Nida Shaikh is a doctoral candidate in the Nutrition and Health Sciences program and the President of the Nutrition and Health Sciences Student Club at Emory University. By training, she is a Registered Dietitian having graduated with an MS in Nutrition from Georgia State University, an M.Sc in Dietetics from University of Pune, India and a B.Sc in Home Science from S.N.D.T. Womens’ University, Mumbai, India. Her professional goal is to establish a career in child nutrition research, specifically in targeting and improving global childhood malnutrition.
Tell us a bit about your work?
Against the backdrop of globalization and changing dietary patterns in low- and middle- income countries, her dissertation is focused on understanding food consumption patterns and the phenomenon of nutrition transition among adolescents. Nida spent a year as a NIH Fogarty Global Health Fellow in Vijayapura, India where she developed and evaluated a nutrition transition assessment instrument for adolescents. In the past decade, Vijayapura, a city in a remote but urbanizing region in Southern India is undergoing an expansion of its large-scale industries and has been witnessing the emergence of supermarkets and local street vendors.
To test the instrument, Nida recruited, trained, and led a thirteen-member field research team. The nutrition assessment instrument has been found to test well. With these promising results researchers can now use this instrument in future studies to investigate adolescent dietary patterns and food intake. She has also tested the instrument among adolescents in the urban city of Bangalore, India.

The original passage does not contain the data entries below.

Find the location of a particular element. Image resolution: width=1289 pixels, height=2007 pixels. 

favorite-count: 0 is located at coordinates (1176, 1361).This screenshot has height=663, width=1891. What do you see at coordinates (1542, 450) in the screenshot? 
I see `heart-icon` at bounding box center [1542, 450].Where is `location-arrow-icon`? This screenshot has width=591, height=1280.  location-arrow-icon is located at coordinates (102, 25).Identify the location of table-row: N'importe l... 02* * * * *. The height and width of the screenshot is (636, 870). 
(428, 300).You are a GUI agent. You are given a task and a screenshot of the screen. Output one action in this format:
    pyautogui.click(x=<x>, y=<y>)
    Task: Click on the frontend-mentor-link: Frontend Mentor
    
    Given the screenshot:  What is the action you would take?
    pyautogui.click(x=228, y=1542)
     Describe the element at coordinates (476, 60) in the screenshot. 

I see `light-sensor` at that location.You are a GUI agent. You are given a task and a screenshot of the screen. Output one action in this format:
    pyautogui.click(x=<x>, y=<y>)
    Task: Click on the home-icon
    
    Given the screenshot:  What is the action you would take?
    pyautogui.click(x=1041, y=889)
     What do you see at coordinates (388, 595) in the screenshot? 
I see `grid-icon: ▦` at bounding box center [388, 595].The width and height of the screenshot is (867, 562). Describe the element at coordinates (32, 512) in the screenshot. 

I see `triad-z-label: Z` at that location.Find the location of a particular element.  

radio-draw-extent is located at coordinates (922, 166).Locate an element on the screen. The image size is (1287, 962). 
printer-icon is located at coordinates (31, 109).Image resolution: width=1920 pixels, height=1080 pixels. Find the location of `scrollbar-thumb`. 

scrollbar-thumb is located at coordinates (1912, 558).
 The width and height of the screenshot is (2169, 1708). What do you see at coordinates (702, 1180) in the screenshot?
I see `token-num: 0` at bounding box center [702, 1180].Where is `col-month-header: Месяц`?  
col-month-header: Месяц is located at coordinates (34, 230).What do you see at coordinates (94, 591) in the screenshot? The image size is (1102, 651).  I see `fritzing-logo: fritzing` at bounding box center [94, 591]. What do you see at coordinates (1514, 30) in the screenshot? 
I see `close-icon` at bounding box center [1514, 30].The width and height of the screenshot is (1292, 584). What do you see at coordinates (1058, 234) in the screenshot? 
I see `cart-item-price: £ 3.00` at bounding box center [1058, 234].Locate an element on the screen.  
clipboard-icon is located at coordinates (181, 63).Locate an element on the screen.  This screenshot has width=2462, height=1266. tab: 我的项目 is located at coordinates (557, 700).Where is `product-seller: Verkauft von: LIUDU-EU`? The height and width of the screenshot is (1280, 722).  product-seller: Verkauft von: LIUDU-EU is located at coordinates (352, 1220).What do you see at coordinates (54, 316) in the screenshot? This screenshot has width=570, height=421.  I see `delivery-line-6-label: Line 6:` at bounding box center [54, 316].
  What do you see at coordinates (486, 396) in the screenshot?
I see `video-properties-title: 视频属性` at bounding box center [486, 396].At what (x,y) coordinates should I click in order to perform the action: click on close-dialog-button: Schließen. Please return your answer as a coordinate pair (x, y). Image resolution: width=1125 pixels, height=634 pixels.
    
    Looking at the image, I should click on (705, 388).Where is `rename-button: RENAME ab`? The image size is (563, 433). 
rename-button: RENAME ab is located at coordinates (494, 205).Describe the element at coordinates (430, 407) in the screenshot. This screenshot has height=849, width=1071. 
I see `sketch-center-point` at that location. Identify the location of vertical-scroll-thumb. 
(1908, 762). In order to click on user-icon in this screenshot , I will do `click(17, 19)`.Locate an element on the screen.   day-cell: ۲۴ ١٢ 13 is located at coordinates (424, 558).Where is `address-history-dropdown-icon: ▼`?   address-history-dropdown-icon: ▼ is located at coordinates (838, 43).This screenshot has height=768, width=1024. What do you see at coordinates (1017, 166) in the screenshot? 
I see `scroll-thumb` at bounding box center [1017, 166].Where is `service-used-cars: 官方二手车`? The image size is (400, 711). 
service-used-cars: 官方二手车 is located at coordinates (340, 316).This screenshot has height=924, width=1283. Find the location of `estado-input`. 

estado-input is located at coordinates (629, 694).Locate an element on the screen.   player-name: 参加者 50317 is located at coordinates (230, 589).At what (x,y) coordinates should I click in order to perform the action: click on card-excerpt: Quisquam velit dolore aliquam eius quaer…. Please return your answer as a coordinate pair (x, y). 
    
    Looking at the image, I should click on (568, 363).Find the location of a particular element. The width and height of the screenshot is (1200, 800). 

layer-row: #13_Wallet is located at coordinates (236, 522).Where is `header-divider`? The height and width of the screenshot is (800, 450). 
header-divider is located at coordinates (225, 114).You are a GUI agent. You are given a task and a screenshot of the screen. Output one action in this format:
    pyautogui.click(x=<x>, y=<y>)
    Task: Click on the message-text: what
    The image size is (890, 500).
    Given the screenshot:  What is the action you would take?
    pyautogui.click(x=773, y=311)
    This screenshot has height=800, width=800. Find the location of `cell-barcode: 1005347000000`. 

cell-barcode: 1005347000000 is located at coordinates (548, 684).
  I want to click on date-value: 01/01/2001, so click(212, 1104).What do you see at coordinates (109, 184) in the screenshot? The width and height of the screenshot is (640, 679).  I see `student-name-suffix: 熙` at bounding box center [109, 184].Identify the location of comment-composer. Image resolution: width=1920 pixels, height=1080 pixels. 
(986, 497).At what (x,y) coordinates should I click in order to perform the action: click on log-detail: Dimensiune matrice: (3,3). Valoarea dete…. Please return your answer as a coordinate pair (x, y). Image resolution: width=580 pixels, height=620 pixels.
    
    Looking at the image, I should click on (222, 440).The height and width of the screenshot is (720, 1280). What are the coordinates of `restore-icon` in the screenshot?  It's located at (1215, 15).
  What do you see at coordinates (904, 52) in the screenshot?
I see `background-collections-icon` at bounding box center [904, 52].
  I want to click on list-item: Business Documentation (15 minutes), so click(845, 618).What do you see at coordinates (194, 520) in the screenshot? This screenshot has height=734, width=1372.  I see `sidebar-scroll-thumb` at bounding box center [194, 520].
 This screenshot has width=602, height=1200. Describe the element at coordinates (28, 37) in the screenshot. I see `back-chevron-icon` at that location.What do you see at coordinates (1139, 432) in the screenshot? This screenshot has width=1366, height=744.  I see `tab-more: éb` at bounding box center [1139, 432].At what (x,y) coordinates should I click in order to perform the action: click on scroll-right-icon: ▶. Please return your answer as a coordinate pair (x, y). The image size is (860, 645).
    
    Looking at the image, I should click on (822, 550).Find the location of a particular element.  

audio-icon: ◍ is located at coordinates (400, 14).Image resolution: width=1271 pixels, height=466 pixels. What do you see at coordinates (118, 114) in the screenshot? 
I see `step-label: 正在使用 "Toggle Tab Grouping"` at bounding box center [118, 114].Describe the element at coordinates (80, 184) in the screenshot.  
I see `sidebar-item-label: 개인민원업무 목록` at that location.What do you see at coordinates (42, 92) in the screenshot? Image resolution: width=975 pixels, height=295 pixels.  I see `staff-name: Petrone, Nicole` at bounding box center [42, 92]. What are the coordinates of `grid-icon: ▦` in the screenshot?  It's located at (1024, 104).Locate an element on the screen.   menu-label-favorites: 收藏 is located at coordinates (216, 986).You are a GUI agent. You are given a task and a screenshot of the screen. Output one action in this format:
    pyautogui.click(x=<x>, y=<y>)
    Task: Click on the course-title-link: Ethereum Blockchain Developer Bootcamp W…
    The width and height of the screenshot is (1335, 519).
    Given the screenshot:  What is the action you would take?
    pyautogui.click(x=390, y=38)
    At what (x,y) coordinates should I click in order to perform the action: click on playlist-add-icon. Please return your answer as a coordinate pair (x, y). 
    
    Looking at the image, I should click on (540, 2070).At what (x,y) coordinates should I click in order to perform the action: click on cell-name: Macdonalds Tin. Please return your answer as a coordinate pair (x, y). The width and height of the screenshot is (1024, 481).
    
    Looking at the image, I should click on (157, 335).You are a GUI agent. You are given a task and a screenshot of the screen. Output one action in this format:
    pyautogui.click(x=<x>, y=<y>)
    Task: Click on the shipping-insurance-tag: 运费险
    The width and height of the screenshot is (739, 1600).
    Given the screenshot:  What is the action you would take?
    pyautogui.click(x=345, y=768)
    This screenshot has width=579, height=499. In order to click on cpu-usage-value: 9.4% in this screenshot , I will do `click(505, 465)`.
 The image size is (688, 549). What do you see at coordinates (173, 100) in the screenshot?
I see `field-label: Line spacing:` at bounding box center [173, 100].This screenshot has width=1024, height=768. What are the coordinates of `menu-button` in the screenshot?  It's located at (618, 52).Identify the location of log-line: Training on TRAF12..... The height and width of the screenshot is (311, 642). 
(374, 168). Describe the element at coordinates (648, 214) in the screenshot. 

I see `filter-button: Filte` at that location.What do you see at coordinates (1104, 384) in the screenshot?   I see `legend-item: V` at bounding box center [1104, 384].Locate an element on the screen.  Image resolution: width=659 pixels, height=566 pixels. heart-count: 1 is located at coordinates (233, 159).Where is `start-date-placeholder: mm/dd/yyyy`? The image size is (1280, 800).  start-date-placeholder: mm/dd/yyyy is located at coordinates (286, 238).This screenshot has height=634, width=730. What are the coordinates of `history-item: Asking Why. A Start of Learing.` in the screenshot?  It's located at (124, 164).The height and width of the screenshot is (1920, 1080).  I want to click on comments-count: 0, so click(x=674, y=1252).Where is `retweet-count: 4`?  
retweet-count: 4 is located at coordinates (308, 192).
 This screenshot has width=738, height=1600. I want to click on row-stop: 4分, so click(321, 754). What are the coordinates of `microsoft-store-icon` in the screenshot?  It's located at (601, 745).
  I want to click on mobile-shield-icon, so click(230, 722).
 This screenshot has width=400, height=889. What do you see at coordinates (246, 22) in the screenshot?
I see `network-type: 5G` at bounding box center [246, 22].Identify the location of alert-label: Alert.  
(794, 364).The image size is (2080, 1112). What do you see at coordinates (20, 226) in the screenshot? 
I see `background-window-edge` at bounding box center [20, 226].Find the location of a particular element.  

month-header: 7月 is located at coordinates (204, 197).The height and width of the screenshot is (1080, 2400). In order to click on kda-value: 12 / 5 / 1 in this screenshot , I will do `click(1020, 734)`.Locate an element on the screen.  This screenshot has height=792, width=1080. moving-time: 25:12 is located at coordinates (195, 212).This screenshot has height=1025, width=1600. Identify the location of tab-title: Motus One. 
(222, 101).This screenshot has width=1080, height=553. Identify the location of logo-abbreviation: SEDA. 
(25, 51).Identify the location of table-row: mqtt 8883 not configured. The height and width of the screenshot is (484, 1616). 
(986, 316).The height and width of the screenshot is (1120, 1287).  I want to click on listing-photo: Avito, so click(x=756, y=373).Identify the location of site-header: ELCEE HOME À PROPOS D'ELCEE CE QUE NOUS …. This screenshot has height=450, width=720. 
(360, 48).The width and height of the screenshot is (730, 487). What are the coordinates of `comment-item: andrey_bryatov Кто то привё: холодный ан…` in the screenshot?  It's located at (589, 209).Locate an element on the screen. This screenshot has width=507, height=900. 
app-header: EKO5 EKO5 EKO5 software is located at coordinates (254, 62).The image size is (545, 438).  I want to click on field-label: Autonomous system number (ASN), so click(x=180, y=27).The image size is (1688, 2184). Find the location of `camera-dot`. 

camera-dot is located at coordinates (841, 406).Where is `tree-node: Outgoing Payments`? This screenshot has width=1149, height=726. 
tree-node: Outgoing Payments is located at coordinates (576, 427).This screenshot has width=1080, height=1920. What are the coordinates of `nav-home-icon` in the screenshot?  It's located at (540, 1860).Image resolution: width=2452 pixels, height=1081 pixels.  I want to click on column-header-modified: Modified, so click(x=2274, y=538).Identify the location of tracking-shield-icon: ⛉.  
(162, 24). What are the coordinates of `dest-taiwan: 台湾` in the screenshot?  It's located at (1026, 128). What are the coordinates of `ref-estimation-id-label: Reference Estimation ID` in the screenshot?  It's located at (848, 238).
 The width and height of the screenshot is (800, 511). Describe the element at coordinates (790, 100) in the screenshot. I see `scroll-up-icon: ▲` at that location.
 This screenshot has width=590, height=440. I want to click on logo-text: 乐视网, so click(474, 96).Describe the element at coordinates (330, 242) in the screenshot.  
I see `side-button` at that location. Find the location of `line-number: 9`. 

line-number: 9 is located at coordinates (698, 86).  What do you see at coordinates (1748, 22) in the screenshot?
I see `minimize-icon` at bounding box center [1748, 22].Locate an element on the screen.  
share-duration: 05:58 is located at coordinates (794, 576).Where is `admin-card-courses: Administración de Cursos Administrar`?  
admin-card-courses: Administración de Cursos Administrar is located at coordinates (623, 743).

“It was an invaluable experience to conceptualize, develop, and carry out primary data collection through the evaluation of the dietary instrument in an urbanizing community in India”, says Nida. While on ground, the project was expanded to carry out a qualitative study of adolescents views on the healthfulness, modernity, and availability of foods and beverages in their local food environment. In addition, Nida spearheaded the documentation of a database of the available foods and beverages in Vijayapura through pictures. She envisions publishing this as a book.